◆ **Exercise description**
From the text on when to desex dogs, extract the passage between "Desexing Dogs Too Late" and "it too early.", inclusive, copying it word for word.

The Best Age for Desexing Dogs and Puppies

Having a pet is so much fun and it has lots of physical and mental benefits. Playing with a pet can reduce your stress, decrease blood pressure and make you feel more cheerful in general. If you own a puppy, you will also get a chance to get some physical activity as well. We are fully responsible for their well-being and have to be careful and precise about their dietary needs and medical therapies. One of the most common concerns of pet owners is desexing their animals and more specifically, the most appropriate time for it.

It is important to note that desexing your pet is a must. Researchers suggest that animals that have been desexed at the right time suffer from fewer health problems. Therefore, it can prevent your pet from serious illnesses. However, if you wonder about the appropriate time, you must know that desexing too early or late can cause problems, so we decided to help you with making the right decision. Firstly, we will discuss the problems your puppies can face if they are desexed too early or too late and continue with ways to find the best age for desexing.

Desexing Dogs Too Early

A lot of dog owners (especially those who have more than one dog) prefer to sterilize their puppies as soon as possible which can sometimes be too early. It is also true about animal camps where dogs are kept in large groups mainly to prevent an unwanted increase in their number. However, researchers have found that desexing your dog at a very young age (which can be defined as under 4 months) can have some negative mental and physical effects. It is said that dogs that have been sterilized before the age of puberty might suffer from behavioural problems such as depression or aggression.

On the other hand, dogs that are neutered too early might face growth problems as well. It is said that small breed dogs’ growth process can stop at 6-month age while medium and large size dogs’ growth might continue until they are 12 months old and even older than a year. Dogs that have been sterilized before their growth process is complete have faced problems such as immature kidney and liver, retained baby teeth, and urinary incontinence, especially in female dogs. Researchers also believe that sterilizing too early can increase the risk of obesity, too.

Desexing Dogs Too Late

While we mentioned some of the disadvantages of desexing dogs too early, it never means postponing sterilization until it is too late is a good idea. Some pet owners may not take desexing seriously or feel hesitant about the right time until their dogs start misbehaving or facing medical conditions. It seems that the disadvantages of desexing dogs late can sometimes be more serious than doing it too early.

While some risks are higher in special breeds, it has been shown that late sterilization increases the risk of various cancers and tumours in both sexes, especially mammary and pyometra tumours in female dogs. In male dogs, late sterilization can lead to prostate disease and cancer. On the other hand, late desexing can end up in unwanted pregnancies and undesirable behaviours, especially in male dogs such as indoor urinating and dominant behaviours. These annoying behaviours might then turn into learned habits which will be difficult to break for dogs in the future and even after sterilization. In other words, just like early desexing, if your dog is sterilized too late, you have to face several mental and physical problems.

The Appropriate Time To Desex Your Dog

Generally speaking, the best age for sterilizing dogs is around five to six months. It is believed that at this time, most dogs have completed their growth process and are ready to be desexed. However, some researchers do not believe you can say this about all dogs and there are several factors to consider. The most important one is the dogs’ breed and gender. It is because different dog breeds might grow faster or later and this can affect the appropriate time for sterilization. For example, a Pomeranian dog has to be desexed for around after 6 months while a German Shepard can be sterilized after a year. Dogs’ gender can also make slight changes since an Australian male Shepard dog should be desexed after 9 months while an Australian female Shepard dog cannot be sterilized until she’s one year old.

◆ **Data under study**
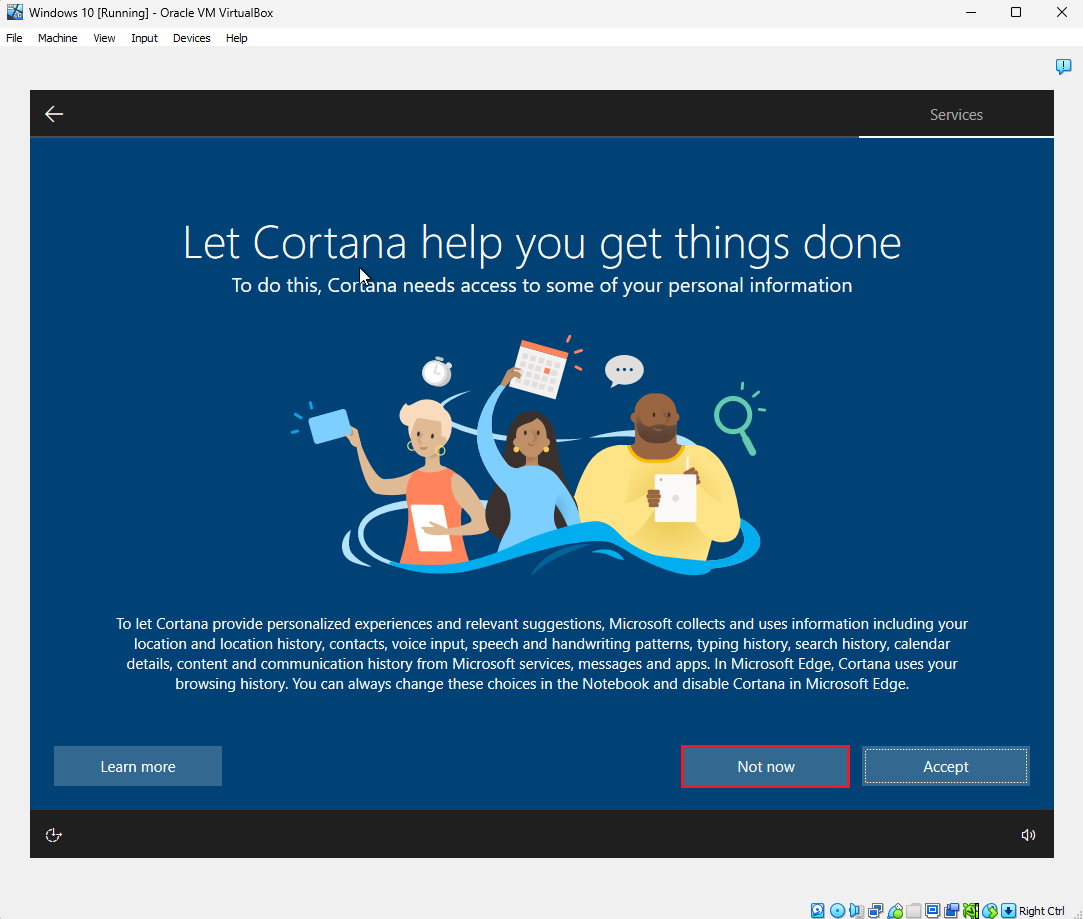
Task: Click the recording status icon
Action: pos(952,911)
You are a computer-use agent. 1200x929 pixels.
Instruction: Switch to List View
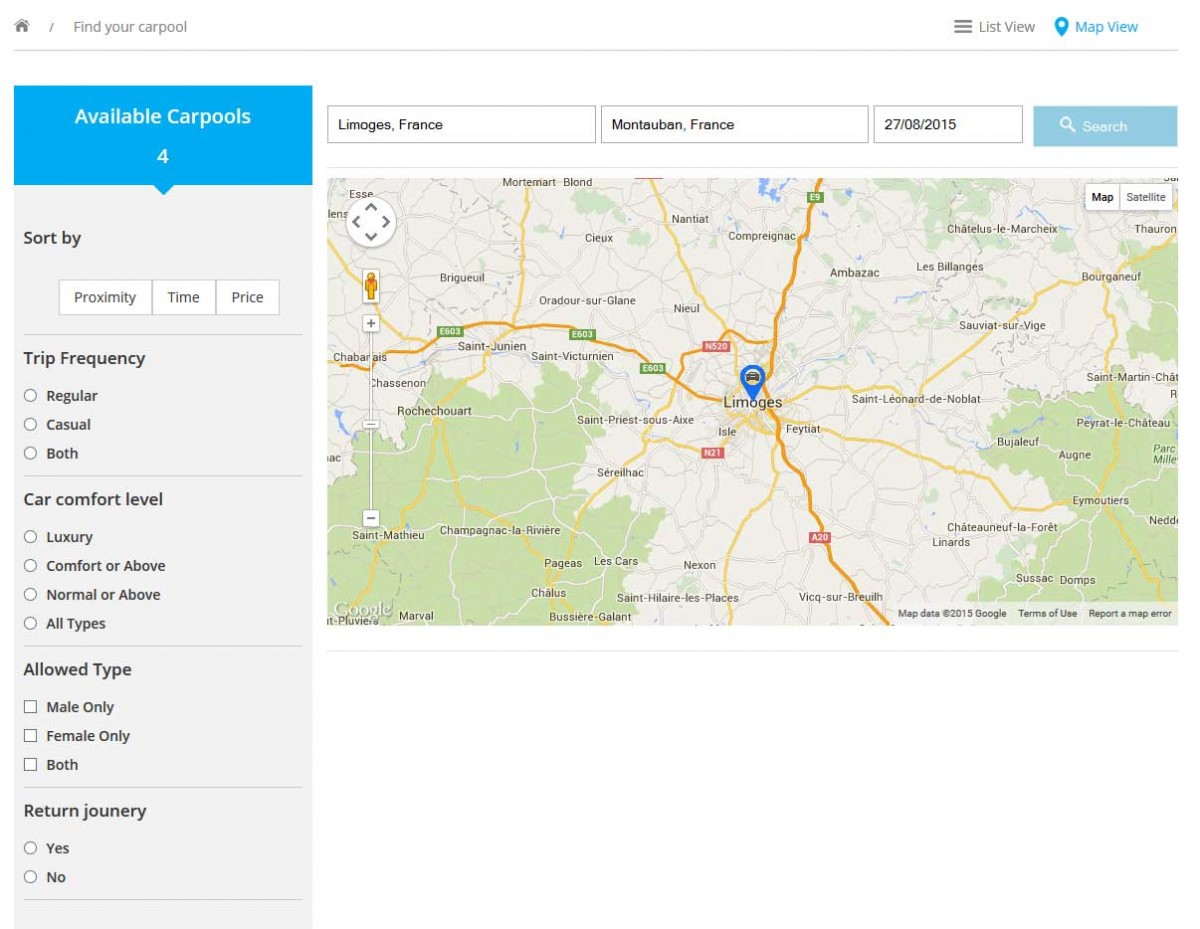994,27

◆ **Finished exercise**
Desexing Dogs Too Late

While we mentioned some of the disadvantages of desexing dogs too early, it never means postponing sterilization until it is too late is a good idea. Some pet owners may not take desexing seriously or feel hesitant about the right time until their dogs start misbehaving or facing medical conditions. It seems that the disadvantages of desexing dogs late can sometimes be more serious than doing it too early.